[choward]

> I don't know how I feel about this.

> One hand, this is a seemingly non-violent and subtle way to protest.

You can't be serious. Being non-violent and subtle is no excuse for deliberately making software have real side effects on a computer that it's not advertised to do, especially a node library. Node modules for some reason tend to be very small and have trivial tasks like checking if something is a number. Imagine if everything shipped with it's own political malware.

No matter how you want to spin it this is completely unacceptable and nobody should ever trust this developer again.

> But it also points out how many packages go un-checked and just installed into a container running with root permissions.

The fact that "packages go unchecked" doesn't make this okay either.

[celticninja]

>Imagine if everything shipped with it's own political malware.

Then people could write their own code to check if something is a number.

[btreecat]

I didn't condone anything or anyone, I just stated I wasn't sure how to feel about it.

Anny assumptions or claims beyond that are your own delusions.

[madaxe_again]

I dunno.
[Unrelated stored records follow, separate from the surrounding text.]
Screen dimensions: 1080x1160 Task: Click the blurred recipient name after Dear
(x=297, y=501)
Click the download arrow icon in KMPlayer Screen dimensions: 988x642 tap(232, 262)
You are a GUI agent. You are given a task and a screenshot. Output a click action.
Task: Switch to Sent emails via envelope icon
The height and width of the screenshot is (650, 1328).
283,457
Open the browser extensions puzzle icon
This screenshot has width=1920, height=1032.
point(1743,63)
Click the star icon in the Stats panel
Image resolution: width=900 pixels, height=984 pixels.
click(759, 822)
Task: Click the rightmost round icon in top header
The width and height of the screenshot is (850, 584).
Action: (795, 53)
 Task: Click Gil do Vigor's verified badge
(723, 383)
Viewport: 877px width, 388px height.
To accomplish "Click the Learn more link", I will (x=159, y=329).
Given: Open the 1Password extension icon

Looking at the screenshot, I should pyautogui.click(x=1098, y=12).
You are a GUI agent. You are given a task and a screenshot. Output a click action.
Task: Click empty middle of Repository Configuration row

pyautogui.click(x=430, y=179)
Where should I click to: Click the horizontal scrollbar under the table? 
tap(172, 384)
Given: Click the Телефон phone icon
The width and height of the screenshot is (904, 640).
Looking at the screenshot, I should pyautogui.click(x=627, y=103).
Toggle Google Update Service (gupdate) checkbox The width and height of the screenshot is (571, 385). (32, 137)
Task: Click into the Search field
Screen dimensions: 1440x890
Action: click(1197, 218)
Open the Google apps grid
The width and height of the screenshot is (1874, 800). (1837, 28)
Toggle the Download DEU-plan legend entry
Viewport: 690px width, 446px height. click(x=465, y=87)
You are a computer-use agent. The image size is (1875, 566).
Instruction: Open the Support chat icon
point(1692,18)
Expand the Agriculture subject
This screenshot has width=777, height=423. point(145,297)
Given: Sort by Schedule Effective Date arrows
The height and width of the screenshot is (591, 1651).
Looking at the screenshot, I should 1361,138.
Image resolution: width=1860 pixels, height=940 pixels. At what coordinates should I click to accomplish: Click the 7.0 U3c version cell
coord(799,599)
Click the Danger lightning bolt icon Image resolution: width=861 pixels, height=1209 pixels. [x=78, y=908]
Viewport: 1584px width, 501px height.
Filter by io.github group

If you’re sloppy enough to install whatever dependencies onto your system, and not notice a new dependency, called “peacenotwar”, I’d say it’s your problem.

Doesn’t necessarily make it OK, but this will only affect the sloppy.

[peterhunt]

No one is going to audit the entire transitive closure of their dependency graph for every project they try out on their computer. This is not just going to affect the sloppy.